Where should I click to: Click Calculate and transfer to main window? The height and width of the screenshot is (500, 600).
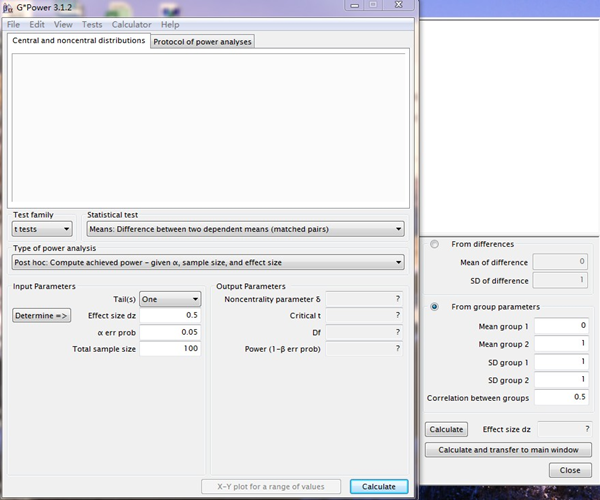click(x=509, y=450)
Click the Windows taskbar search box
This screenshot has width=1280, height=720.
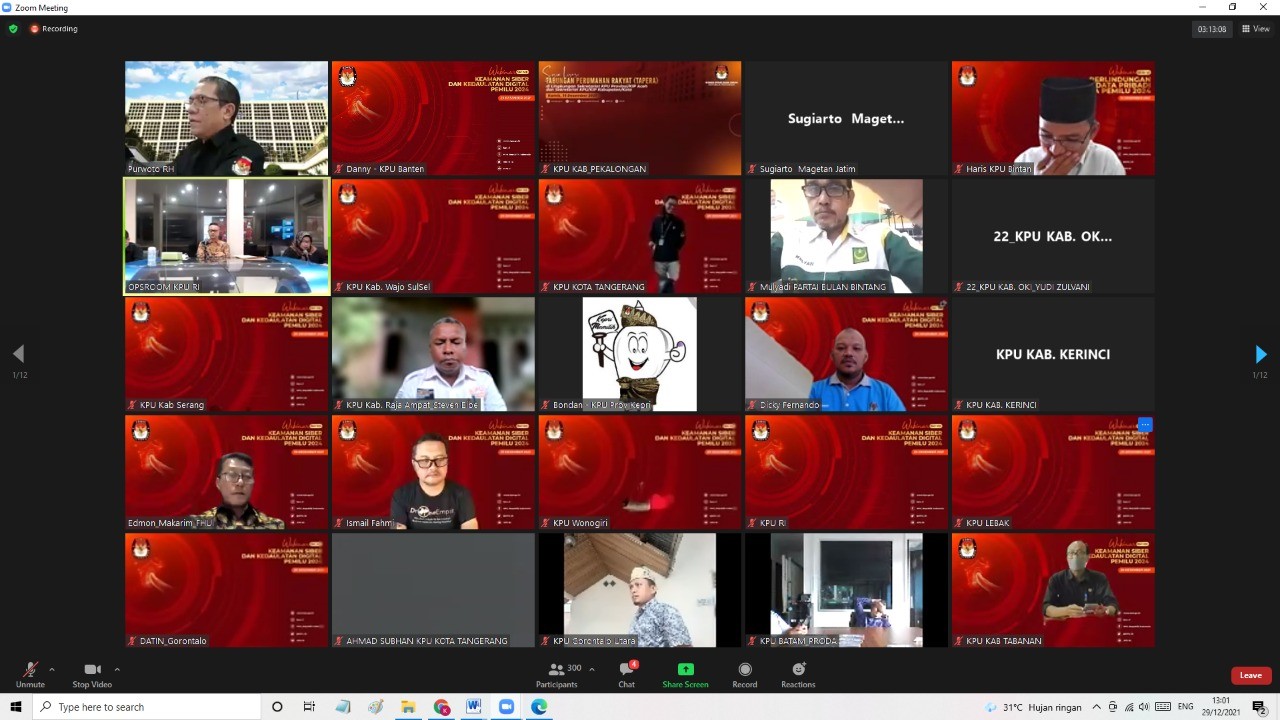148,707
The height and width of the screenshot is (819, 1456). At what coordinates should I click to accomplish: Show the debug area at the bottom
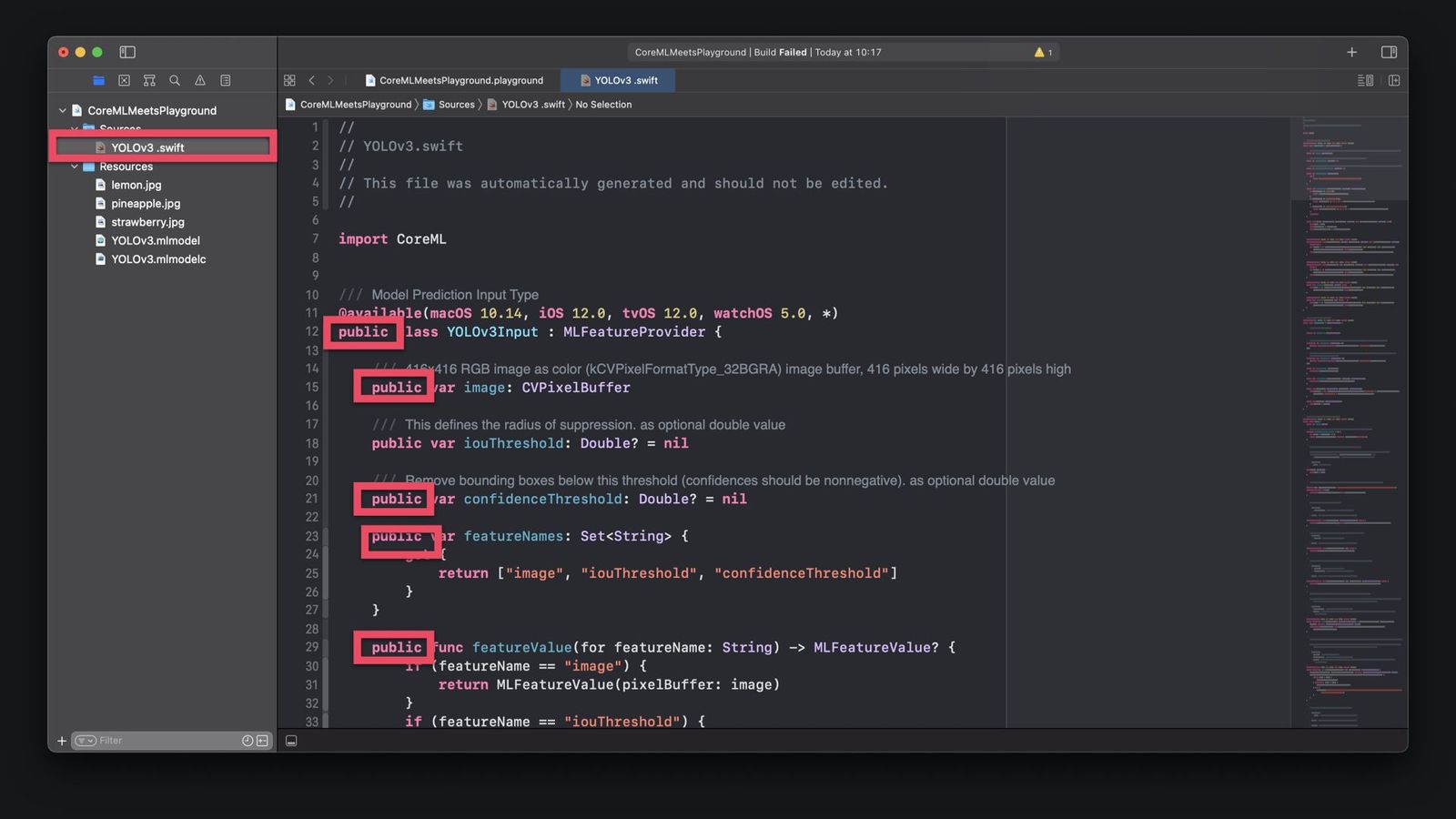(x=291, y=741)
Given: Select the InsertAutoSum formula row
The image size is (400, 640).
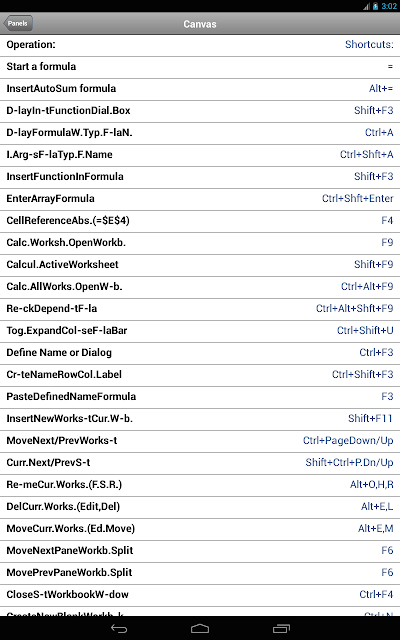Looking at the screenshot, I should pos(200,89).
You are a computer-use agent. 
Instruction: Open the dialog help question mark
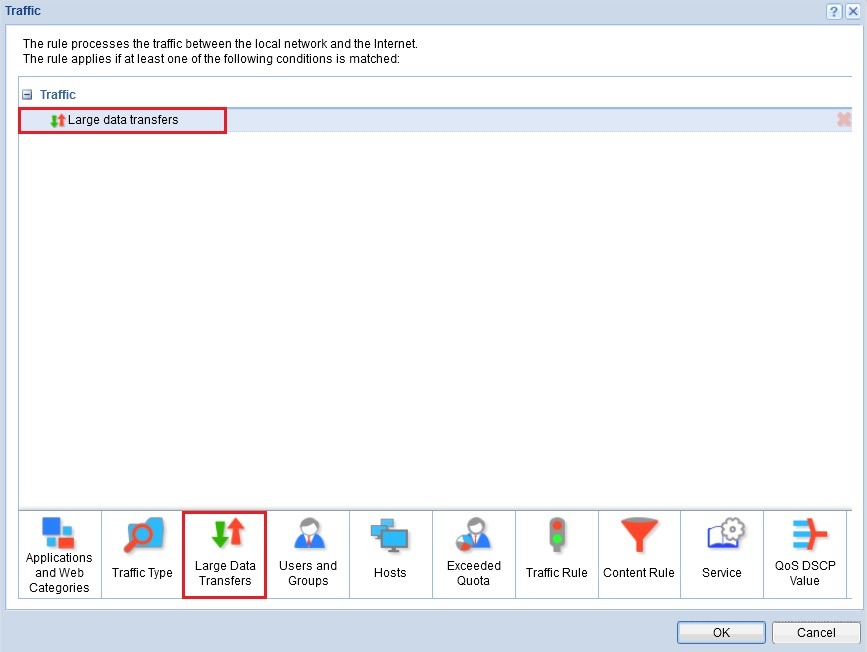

•••••

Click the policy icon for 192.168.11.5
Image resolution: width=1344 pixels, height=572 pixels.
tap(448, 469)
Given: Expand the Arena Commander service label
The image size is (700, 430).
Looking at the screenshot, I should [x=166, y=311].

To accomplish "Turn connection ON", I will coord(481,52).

•••••

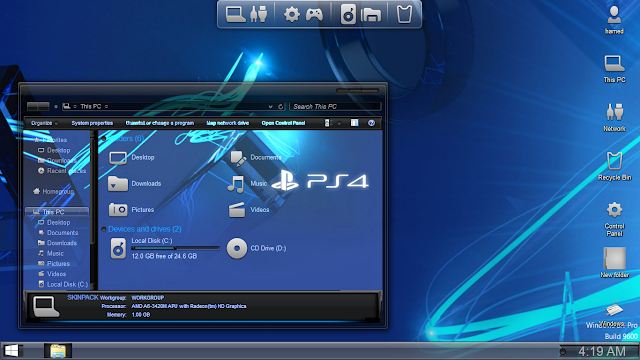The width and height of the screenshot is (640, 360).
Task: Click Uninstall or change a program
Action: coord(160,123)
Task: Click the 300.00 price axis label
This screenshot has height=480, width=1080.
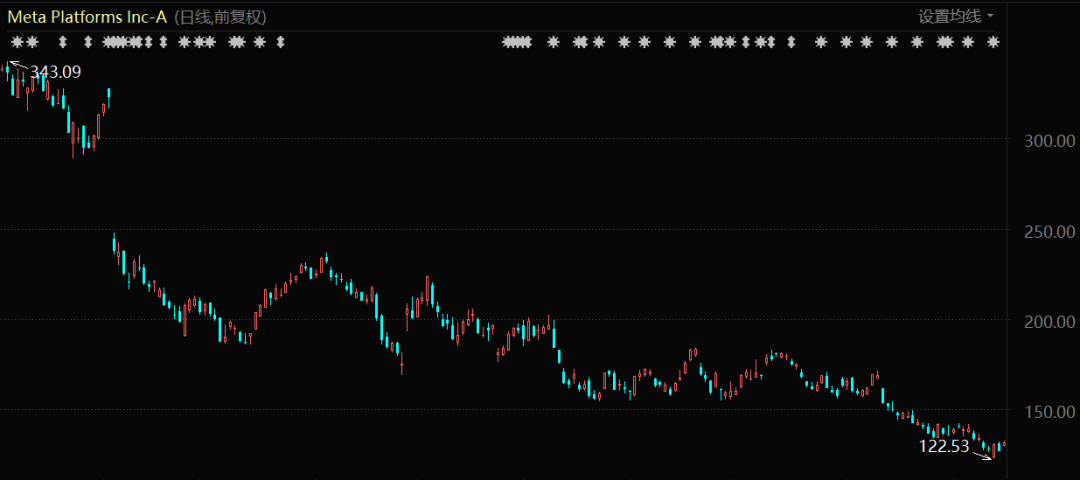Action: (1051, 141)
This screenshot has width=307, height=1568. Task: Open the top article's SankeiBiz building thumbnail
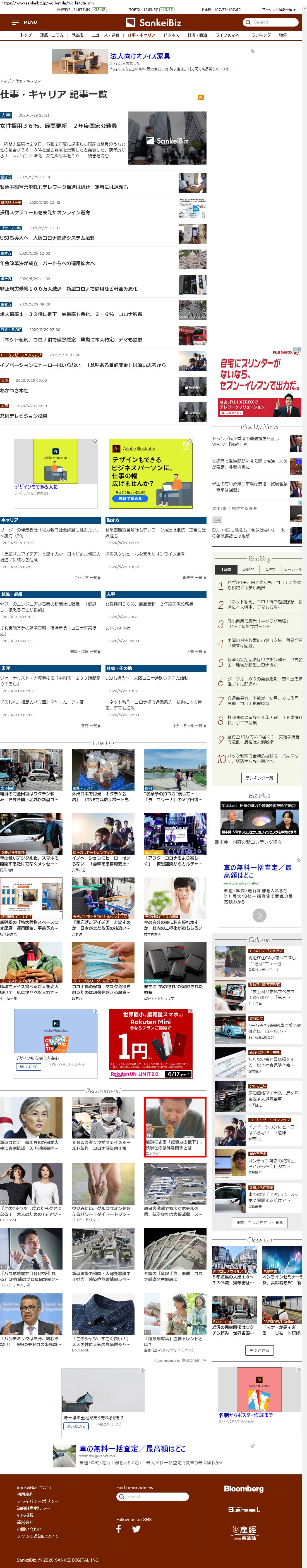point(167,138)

•••••

What to do:
Working from the entries above, please transcribe only the lines from the line with "Given: Select the InsertAutoSum formula row" through the line with "Instruction: Open the", exactly, with both end lines and without pictures.

Response to this task:
Given: Select the InsertAutoSum formula row
The image size is (400, 640).
Looking at the screenshot, I should pos(200,89).
You are a computer-use agent. 
Instruction: Open the dialog help question mark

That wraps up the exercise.